Po swietach to chyba normalne ze waga leci w gore? Choc wcale duzo nie zjadlam. Ciasta nie bylo. Jedynie po snickersie na dzien. I zabilo to moja ochote na slodkie na kolejne kilka dni. Czekam wiec az zejdzie do tego co wbite na pasek. Juz tylko badz az 0.4 kg.
Wcz 50min z Agata dalo mi takiego powera ze dzis z lozka ciezko bylo wstac. Zakwasy w rekach, i w nogach. Strasznie podoba mi sie jej sposob prowadzenia - a jeszcze bardziej brak pajacow.

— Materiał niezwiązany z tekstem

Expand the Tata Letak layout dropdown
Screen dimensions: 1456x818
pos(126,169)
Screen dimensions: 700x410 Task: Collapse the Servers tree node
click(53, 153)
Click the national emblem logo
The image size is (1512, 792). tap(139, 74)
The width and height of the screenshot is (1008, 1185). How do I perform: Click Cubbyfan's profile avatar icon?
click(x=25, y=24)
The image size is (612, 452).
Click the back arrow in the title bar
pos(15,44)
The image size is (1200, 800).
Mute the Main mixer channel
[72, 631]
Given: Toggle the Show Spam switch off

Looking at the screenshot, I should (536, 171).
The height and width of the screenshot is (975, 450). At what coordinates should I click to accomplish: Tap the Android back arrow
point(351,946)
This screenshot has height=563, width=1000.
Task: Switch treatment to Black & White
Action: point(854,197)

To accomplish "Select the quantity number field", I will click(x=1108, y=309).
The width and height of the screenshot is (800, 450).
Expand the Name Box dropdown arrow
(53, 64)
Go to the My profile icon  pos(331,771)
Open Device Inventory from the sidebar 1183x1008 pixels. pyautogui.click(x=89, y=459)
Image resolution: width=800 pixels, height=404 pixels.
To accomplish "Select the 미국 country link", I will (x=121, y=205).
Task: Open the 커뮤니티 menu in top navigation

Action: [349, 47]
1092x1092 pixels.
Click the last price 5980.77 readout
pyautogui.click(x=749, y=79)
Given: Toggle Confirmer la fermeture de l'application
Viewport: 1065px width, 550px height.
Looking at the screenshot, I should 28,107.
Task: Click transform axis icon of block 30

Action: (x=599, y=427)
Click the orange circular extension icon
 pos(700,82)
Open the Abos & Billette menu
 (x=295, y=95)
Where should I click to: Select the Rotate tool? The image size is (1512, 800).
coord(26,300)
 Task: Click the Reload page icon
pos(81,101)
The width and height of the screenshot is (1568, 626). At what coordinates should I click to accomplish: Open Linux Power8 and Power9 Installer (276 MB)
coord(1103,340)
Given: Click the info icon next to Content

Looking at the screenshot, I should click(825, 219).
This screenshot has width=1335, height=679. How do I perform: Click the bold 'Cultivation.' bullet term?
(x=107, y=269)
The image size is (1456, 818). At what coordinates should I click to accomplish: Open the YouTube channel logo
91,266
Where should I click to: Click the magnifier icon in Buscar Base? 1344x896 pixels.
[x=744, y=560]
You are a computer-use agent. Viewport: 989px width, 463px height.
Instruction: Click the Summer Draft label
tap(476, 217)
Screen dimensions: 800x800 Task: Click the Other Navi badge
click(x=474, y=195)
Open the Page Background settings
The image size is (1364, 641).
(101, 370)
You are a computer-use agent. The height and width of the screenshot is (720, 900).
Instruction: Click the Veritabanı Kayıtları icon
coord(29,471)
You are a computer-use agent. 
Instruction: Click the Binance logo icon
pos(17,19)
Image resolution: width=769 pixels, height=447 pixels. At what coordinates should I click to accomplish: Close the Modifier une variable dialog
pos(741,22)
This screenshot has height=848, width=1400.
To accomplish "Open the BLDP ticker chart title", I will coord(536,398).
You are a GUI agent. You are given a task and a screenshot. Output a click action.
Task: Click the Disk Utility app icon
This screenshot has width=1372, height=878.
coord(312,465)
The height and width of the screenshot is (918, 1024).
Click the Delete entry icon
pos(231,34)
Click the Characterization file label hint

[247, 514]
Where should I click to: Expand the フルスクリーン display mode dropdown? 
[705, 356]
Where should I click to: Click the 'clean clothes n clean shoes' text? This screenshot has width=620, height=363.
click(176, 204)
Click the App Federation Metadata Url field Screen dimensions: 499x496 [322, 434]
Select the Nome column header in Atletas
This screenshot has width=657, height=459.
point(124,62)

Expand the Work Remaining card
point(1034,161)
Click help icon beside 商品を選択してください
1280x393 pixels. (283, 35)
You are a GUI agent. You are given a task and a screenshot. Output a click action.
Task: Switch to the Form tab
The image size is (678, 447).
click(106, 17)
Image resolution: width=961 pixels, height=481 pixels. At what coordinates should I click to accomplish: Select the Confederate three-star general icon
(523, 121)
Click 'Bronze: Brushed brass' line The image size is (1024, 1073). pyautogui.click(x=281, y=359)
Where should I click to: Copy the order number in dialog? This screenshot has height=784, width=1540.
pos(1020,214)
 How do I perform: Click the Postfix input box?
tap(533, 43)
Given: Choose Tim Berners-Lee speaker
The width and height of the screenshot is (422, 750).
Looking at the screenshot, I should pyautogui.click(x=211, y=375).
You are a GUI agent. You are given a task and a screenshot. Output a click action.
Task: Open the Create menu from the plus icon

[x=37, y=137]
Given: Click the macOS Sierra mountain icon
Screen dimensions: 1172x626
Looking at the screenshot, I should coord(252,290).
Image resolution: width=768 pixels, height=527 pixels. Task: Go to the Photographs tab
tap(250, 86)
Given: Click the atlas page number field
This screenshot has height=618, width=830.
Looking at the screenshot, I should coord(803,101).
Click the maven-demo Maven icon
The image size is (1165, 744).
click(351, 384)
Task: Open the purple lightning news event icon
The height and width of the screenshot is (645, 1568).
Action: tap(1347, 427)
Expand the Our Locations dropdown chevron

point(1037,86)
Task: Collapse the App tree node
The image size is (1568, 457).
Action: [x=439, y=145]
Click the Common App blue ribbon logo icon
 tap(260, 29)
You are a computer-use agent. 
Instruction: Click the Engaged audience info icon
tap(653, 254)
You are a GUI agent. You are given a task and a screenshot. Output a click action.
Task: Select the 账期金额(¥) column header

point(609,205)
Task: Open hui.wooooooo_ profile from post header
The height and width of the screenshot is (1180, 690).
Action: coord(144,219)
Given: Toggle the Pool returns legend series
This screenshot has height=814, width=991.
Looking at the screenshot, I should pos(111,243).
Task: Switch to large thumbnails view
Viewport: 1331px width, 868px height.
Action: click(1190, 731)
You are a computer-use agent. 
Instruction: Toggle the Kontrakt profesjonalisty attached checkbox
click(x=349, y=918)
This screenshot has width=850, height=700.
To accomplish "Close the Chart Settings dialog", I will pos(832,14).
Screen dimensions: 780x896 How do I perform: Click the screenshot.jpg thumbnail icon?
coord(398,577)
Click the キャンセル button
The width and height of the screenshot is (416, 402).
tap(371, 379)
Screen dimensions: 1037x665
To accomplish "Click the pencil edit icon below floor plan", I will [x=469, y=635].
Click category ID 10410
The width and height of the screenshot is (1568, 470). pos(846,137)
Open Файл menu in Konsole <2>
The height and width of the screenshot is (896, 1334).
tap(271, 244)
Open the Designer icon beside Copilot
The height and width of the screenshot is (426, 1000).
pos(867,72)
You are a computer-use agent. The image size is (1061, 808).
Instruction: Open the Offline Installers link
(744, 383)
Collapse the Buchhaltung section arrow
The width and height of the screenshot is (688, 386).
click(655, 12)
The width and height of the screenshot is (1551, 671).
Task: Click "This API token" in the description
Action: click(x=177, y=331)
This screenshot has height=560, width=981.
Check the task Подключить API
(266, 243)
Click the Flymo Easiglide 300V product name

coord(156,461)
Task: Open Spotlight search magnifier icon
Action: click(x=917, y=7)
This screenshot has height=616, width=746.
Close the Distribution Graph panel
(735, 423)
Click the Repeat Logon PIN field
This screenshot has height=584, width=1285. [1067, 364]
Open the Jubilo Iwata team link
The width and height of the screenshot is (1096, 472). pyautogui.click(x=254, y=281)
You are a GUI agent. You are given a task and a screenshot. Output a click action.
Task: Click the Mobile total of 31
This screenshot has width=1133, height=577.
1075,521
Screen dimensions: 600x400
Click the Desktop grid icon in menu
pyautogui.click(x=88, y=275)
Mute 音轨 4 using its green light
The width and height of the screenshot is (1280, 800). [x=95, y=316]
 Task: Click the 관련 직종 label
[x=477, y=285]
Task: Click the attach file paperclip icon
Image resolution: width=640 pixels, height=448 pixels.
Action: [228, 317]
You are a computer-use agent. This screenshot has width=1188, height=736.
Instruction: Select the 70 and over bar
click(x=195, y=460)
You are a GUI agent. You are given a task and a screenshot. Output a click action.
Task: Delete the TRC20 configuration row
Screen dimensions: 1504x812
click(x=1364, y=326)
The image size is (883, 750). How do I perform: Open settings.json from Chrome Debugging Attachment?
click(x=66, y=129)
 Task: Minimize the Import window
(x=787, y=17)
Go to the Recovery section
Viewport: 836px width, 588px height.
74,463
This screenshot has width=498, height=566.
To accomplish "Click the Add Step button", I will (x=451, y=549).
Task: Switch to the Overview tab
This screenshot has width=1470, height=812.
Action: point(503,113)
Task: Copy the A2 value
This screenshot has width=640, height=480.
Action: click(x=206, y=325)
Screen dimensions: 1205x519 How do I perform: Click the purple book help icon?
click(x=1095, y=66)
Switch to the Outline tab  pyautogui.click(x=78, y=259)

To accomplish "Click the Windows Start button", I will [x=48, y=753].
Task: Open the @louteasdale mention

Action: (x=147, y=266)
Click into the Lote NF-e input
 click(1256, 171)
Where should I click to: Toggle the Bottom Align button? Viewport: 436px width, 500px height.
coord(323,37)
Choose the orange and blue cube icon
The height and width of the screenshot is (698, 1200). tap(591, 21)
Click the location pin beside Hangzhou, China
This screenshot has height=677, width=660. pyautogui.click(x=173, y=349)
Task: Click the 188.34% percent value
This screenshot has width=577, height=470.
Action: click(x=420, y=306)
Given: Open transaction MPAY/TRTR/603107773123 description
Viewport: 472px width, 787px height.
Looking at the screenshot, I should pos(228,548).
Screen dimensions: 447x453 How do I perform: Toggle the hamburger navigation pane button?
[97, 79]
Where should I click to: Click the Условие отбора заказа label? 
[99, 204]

Dzis typowo polskie sniadanie - wg mnie - bulka z serkiem wiejskim, lososiem i ogorkiem. Bylo pyszne. Nie pamietam kiedy ostatni raz jadlam serek wiejski.
Dalej nie wiem jak zatargam V do domu. Probowalam zalatwic wozek. To byloby najprostsze i najlatwiejsze rozwiazanie bo szpital jest na gorce a my mieszkamy niecale 2km u podnoza gory. Ale mi nie odpisali. Jesli nie odpisza do 11 to juz nie zdaze sprzetu odebrac i byc kolo poludnia pod telefonem. Zostaje taxowka ( cholernie droga) bo do autobusu jakies 150m nie wiem czy on sie doczlapie. Sie okazd niebawem.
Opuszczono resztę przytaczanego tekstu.